### [Task item]
Find the word "Tendências" in the listing, and copy out each line where it turns up.

### [Material provided]
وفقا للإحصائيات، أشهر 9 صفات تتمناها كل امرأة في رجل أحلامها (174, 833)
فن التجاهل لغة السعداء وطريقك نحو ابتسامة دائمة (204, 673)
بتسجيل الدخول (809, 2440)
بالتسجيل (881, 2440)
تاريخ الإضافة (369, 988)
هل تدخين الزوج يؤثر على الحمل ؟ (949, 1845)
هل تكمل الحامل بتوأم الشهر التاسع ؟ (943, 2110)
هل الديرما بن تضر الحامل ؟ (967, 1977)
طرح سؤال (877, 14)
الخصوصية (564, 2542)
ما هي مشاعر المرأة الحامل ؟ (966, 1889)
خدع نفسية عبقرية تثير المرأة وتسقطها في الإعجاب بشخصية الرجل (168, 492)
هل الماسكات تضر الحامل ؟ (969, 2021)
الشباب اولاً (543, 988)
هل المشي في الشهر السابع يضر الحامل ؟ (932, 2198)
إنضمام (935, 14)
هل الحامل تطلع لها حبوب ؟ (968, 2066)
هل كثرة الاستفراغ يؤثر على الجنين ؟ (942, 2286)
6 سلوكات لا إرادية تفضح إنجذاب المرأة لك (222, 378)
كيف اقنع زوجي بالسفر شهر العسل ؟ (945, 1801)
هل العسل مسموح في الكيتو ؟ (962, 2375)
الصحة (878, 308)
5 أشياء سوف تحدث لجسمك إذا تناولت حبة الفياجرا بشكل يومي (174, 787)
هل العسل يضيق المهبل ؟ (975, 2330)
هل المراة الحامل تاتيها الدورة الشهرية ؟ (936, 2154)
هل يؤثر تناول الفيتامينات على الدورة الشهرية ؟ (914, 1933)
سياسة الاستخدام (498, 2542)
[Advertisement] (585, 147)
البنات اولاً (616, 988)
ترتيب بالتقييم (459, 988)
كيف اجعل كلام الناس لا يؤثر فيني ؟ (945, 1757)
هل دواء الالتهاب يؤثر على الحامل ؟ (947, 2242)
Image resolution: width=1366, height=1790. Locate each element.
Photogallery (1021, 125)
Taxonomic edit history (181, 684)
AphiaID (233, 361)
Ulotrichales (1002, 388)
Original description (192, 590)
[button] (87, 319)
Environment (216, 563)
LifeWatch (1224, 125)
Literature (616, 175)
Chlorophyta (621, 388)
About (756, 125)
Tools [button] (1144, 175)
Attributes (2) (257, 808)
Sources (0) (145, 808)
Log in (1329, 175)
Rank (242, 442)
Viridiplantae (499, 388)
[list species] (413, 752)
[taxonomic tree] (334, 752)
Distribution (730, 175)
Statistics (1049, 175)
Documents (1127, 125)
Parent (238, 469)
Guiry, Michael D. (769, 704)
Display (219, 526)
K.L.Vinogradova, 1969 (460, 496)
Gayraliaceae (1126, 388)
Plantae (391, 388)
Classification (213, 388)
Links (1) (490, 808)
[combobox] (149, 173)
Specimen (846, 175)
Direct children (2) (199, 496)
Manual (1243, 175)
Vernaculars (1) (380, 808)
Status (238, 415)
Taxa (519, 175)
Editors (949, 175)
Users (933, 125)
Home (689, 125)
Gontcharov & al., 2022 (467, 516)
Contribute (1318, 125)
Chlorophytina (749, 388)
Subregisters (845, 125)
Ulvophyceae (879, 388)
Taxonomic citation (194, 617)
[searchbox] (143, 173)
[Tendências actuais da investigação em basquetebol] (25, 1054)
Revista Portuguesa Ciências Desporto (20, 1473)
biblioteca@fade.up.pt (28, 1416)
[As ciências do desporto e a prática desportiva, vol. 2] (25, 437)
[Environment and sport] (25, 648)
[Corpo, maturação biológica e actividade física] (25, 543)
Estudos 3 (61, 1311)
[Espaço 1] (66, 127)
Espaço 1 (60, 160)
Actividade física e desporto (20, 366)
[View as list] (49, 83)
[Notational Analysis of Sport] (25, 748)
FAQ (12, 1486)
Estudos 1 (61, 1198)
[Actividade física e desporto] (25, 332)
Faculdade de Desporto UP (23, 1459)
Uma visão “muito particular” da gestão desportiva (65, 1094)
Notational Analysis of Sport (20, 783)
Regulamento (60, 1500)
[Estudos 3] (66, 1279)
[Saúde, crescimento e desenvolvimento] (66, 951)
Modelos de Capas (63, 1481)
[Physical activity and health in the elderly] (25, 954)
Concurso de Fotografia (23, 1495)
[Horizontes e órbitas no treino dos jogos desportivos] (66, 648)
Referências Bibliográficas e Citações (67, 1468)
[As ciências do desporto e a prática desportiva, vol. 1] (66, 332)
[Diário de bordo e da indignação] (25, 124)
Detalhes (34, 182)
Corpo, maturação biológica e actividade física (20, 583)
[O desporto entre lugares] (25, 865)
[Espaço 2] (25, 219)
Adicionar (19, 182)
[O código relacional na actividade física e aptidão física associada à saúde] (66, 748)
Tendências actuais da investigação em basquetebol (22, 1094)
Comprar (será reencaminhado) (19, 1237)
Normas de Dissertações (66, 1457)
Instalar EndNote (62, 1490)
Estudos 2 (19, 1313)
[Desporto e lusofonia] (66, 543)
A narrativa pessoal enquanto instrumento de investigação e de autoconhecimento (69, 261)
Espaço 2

### [Problem solution]
[Tendências actuais da investigação em basquetebol] (25, 1054)
Tendências actuais da investigação em basquetebol (22, 1094)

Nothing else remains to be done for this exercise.